Source : Rutkowski, L., Rutkowski, D., & Thompson, G. (2024). What are we measuring in international assessments? Learning? Probably. Intelligence? Not likely. In Learning and Individual Differences (Vol. 110, p. 102421). Elsevier BV. https://doi.org/10.1016/j.lindif.2024.102421


L’exercice physique et la dépression (encore)

Une sempiternelle nouvelle méta-analyse indique que le sport, c’est formidable contre la dépression. Si je vous en parle, c’est que j’ai déjà, a plusieurs reprises dans cette newsletter, discuté de ces sujets. Par exemple dans la neuf et la dix-sept.

Bref, selon cette méta-analyse, le top, c’est la marche et la TCC. Peut-être même que faire de la TCC en marchant augmenterait l’effet, je sais pas, faut faire un business plan.

À l’inverse, dans cette méta-analyse, il n’y avait pas d’effet des antidépresseurs. En conclusion, faites du sport, ne prenez pas de médicaments.

Source : https://doi.org/10.1136/bmj-2023-075847

Vous y avez cru ?

Bien sûr que si je vous en parle, c’est parce que cette étude est foireuse du début à la fin. Deux chercheurs (@cremieuxrecueil et @literalbanana sur X) nous expliquent :

L’étude avec le score le plus élevé est Wadden et al. 2014 avec une taille d’effet de diférence de moyenne = 11. c’est excessivement énorme. En comparaison, une taille d’effet de 4 est la différence entre la préférence pour manger des sucreries plutôt que des défécations (ce qui est un seuil important pour de la plus grosse taille d’effet en psychologie). Une taille d’effet supérieure à 4 est invraisemblable, une taille d’effet de 11 est juste impossible. Et vous savez quoi ?

Il n’y a aucune étude « Waddens et al. 2014 » qui existe. aie.

En regardant les autres études incluses, il est très difficile de comprendre comment les auteurs ont codé les tailles d’effet. La plupart sont beaucoup plus grosses que celles des études initiales.

Mois de 5 % des études incluses étaient à faible risque de biais (70 % étaient à fort risque de biais, ce qui est impressionnant). Sur ces études de qualité, la taille d’effet était de ... 0.

Par exemple, une des tailles d’effet « normales » porte sur une intervention de danse. Sauf que une fois qu’on regarde le papier en détail, sur les 72 sujets de l’expérimentation, 60 ont refusé de danser, ce qui amène à 12 le nombre de sujets inclus,,, avec une taille d’effet positive. Ben oui, la danse ça fonctionne contre la dépression, mais que chez ceux qui acceptent de danser.

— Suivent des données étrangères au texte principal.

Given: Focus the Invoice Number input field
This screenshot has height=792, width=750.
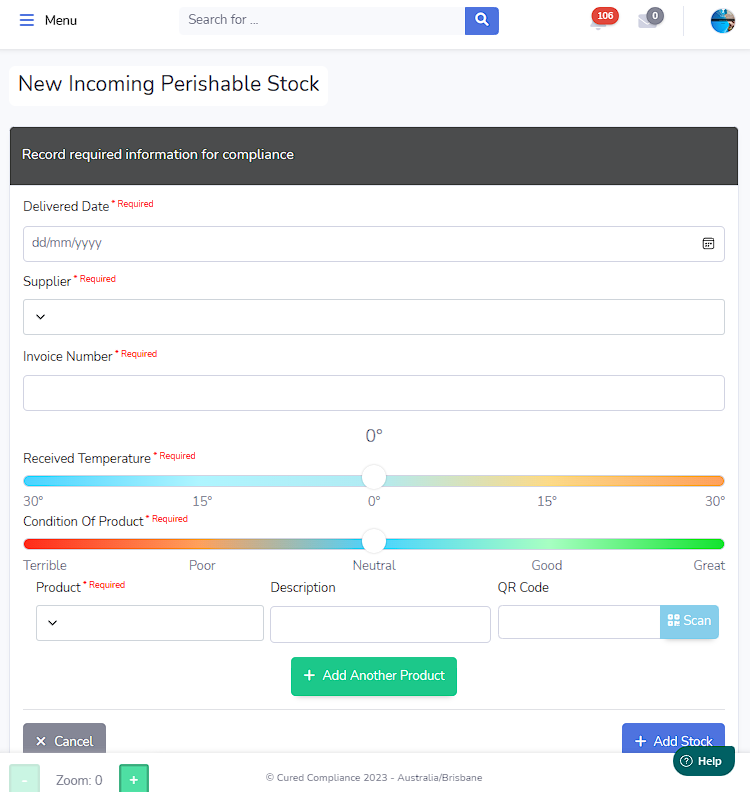Looking at the screenshot, I should [373, 393].
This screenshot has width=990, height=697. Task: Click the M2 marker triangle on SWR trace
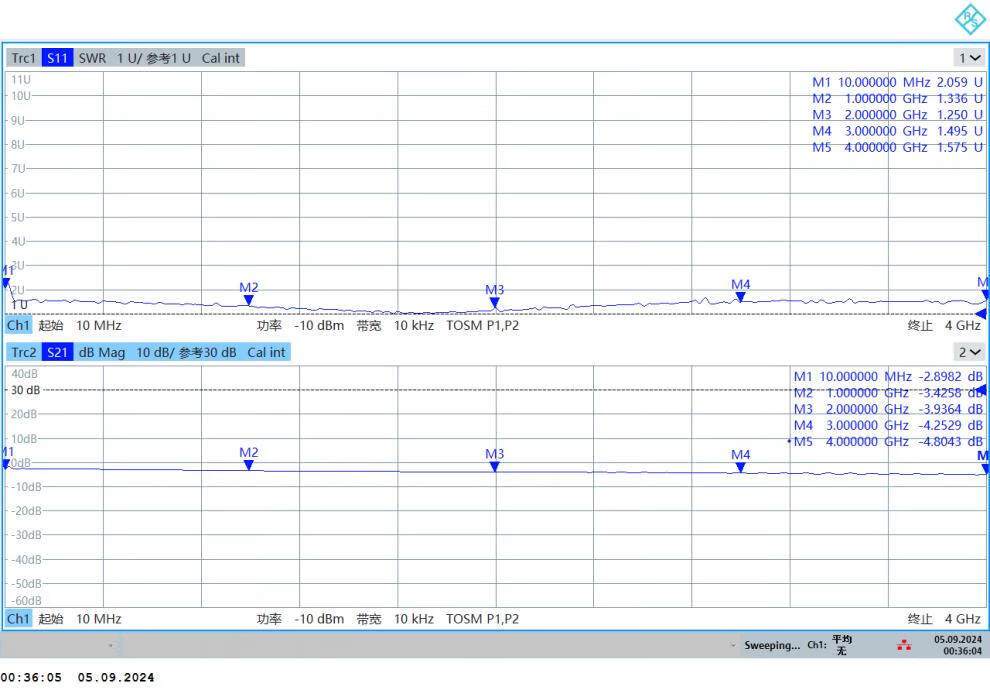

Notons que les chercheurs ont mis un seuil de dépression à un score de 5 (sur 10). Le score moyen chez les personnes « dépressives » est de 5,8 et 5,9, celq signifie au’ils ont inclus des personnes qui sont dépressives juste ce qu’il faut pour être inclus.

Ça et beaucoup d’autres problèmes ici : https://x.com/cremieuxrecueil/status/1767020308622430245

Notez que si l’’étude a été “corrigée”, les corrections portent sur des points mineurs et pas du tout sur les problèmes mentionnés ci-dessus. (lien vers la correction : https://www.bmj.com/content/385/bmj.q1024)


L’image qui fait réfléchir

As-tu une journée productive ? Oui ! j’ai produit du dioxyde de carbone.

Quoi d’autre ?
Un poil de méthane.

@Cyanide and happinness


Veille en psychologie clinique

Dans cette partie, je vous propose deux critiques détaillées d’articles scientifiques spécifiques de la psychologie clinique. Aujourd’hui, le premier article porte les outils TCC contre les TOC via internet, le second sur le lien entre dissociation et TSPT.

TCC sur internet contre les TOC

Une méta-analyse s'intéresse à l'efficacité des outils internet pour lutter contre les TOCs.

Ces outils fonctionnent typiquement avec une progression dans des leçons structurées ou des modules qui délivrent les principes et les techniques de la TCC que l'on retrouve dans les thérapies en face-à-face. Ces modules peuvent être guidés par un clinicien (par vidéo) ou faits seuls. Les chercheurs ont trouvé 9 études comparant l'utilisation de TCC via des programmes internet versus une TCC classique en face-à-face. les auteurs indiquent que la majorité des études ont de faibles risques de biais.